With Greece’s membership in the eurozone hanging by a thread, Standard & Poor’s warned on Friday that most Greek companies would default if the debt-ridden country ditches the euro.

The grim forecast comes hours before Greeks head to the polls to cast a vote seen by many as a clear signal on whether the nation will exit the eurozone in favor of a drastically-devalued drachma.

S&P, which is owned by McGraw-Hill (MHP), recently warned it sees at least a 33% chance of Greece taking this difficult path.

“Should Greece leave the eurozone and return to the drachma, we think most Greek companies that conduct the majority of their business in Greece would default,” Paul Watters, a credit analyst at S&P, said in the report.

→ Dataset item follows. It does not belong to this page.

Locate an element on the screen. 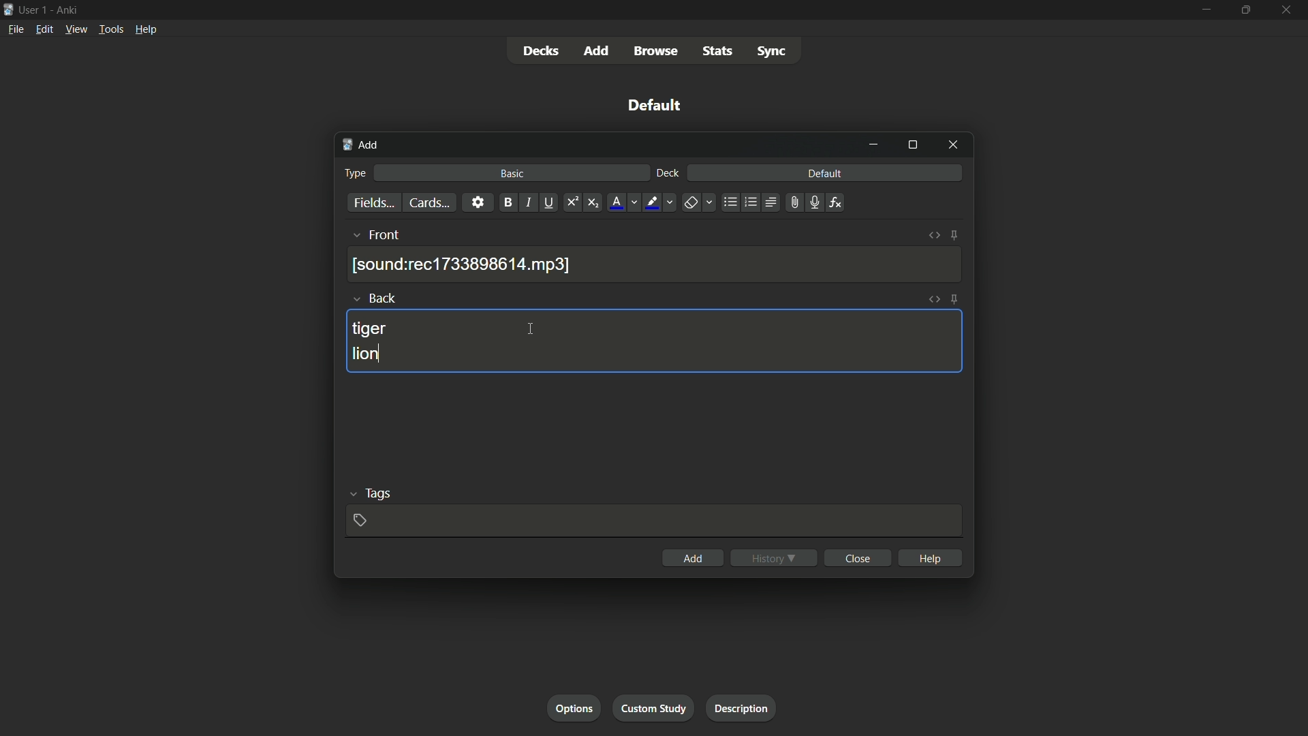  add tag is located at coordinates (360, 519).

On the other hand, S&P said some Greek companies that have “low exposure” to the beleaguered Greek economy and are able to maintain “adequate liquidity” thanks to support from solid foreign parents should continue to “maintain ratings above the sovereign.”

With the threat of an exit looming, S&P recently slashed its ratings on a number of Greek companies, including Coca-Cola Hellenic Bottling, Hellenic Telecommunications Organization and Public Power Corp.

“The redenomination of outstanding local law debt contracts would trigger an automatic default under our criteria, as would an inability to service euro-denominated obligations from devalued local currency earnings,” S&P said.

It’s clear non-Greek corporations are already girding for a potential Greek exit.

French supermarket giant Carrefour disclosed plans on Friday to sell its entire stake in a Greek joint venture. The move will lead Europe’s largest retailer to take a charge of about 220 million euros.

Likewise, French lender Credit Agricole is mulling a plan to abandon its Greek banking division, Emporiki, should Greece abandon the euro, The Wall Street Journal reported.